I received this email from a 13-year-old student yesterday morning:
Dear Ms. W,
I’ve been wondering about that sentence I showed you on Friday: “… my lips succumbed to the legions of vomit, who ripped apart the barricades, trampled over the barriers and shattered that fine line between the success and failure of my plan.” You said that vomit can’t be “a legion” but, can that part be a metaphor? I wanted it to analogize the vomit as an army crushing down on another army.
Here are my suggestions to improve this sentence. Simply leave out ‘of vomit’. We know what you’re talking about. Secondly, something’s not right with the last part—’and shattered . . .” It creates a mixed metaphor. You can’t start with a metaphor about vomit being an army and then end with an imaginary line. If you leave out that part of the sentence, the reader still understands what’s going on. It’s superfluous, really. We know that vomiting is ruining your plan.

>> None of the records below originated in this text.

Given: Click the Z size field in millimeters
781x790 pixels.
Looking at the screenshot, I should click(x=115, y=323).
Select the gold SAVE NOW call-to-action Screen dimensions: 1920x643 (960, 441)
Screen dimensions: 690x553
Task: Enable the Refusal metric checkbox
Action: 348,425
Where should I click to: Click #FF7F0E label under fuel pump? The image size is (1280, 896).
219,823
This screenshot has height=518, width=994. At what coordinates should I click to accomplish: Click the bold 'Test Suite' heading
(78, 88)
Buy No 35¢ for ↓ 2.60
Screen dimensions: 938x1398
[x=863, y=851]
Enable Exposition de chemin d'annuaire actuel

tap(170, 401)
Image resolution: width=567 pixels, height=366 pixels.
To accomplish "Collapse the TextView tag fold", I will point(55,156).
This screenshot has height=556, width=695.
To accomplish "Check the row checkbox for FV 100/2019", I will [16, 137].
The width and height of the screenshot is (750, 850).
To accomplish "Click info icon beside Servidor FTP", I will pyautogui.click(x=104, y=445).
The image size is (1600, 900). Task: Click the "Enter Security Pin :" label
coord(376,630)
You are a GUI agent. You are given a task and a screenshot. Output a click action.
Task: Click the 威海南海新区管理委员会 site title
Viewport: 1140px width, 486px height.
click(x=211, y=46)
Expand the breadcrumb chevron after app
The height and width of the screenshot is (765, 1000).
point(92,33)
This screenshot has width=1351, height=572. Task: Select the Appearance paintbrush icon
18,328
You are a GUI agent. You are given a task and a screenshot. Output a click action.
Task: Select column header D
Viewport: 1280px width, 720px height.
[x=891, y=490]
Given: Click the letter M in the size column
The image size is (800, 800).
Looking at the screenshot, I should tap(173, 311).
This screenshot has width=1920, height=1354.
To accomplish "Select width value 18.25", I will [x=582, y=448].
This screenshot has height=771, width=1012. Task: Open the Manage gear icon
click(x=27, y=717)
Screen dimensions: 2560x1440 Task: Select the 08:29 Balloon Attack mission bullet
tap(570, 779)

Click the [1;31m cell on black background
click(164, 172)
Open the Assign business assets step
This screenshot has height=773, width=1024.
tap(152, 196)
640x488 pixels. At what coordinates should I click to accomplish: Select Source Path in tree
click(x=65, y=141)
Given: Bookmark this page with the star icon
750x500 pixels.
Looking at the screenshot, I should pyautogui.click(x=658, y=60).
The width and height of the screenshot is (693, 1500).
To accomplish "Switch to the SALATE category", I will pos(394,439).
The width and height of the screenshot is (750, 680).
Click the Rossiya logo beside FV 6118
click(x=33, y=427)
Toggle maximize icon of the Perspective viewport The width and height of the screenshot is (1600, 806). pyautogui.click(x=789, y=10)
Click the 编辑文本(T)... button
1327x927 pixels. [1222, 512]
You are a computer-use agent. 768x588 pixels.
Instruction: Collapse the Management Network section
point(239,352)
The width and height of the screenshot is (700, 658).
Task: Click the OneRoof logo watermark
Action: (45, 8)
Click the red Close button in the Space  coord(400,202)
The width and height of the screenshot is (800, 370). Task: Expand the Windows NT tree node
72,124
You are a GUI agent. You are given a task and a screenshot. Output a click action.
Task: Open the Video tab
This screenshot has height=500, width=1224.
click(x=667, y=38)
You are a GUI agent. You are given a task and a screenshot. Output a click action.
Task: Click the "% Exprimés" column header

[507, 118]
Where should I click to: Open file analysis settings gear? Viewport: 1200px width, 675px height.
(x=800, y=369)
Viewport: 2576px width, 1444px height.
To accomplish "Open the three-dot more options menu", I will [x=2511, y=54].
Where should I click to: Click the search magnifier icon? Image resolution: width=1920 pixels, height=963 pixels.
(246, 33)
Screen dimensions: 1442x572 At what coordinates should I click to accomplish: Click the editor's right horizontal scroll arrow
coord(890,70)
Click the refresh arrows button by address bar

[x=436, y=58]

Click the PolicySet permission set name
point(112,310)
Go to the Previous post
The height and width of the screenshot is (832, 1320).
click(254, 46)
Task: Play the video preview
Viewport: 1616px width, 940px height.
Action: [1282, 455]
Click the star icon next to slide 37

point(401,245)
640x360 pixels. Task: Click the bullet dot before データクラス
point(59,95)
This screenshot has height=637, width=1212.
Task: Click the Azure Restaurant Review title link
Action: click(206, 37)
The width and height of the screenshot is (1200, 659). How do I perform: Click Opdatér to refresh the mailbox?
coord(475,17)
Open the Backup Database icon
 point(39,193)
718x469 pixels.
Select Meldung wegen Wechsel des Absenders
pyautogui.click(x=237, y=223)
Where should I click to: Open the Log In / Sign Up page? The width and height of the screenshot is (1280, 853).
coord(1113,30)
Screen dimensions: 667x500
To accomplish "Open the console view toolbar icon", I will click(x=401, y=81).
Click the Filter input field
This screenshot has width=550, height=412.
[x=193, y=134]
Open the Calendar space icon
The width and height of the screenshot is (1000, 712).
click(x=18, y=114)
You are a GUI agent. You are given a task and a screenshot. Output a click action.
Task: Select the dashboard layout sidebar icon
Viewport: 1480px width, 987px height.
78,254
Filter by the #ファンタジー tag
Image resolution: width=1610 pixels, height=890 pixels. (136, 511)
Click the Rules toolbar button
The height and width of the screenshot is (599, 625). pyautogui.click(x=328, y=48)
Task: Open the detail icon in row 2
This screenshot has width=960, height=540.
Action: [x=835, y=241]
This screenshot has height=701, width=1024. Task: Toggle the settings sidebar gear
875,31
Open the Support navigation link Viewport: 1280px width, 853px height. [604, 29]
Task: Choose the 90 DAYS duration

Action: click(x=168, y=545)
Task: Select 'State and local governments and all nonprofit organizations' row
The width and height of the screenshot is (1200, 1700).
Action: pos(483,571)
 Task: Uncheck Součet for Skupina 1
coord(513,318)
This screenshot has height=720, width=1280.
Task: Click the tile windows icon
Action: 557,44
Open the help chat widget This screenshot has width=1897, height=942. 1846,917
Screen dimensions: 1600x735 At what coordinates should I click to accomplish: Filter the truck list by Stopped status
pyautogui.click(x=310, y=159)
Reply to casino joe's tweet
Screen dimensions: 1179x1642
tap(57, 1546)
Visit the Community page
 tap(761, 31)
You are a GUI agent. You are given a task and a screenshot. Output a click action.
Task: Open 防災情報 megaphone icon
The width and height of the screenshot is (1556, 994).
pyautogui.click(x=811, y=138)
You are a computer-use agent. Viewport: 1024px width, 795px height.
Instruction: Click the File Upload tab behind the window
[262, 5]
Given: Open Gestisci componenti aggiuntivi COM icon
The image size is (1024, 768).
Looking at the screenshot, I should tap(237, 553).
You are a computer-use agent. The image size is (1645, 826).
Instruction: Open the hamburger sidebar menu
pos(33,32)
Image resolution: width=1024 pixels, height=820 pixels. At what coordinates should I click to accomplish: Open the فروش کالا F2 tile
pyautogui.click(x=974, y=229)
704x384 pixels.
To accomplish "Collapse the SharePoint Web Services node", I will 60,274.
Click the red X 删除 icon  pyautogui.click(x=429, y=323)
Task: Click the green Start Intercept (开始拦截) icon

One more thing to think about: In your vomit metaphor, I see your lips as the barricades, but what are the barriers? They can’t also be your lips. The metaphor has to relate piece by piece to the thing it is talking about. I think barricades and barriers just about the same thing? You might also want to consider words such as ‘surge’ or other examples of battle language. Not too many images in one sentence, though!
This is fun but sickening!
And that is why I teach middle school.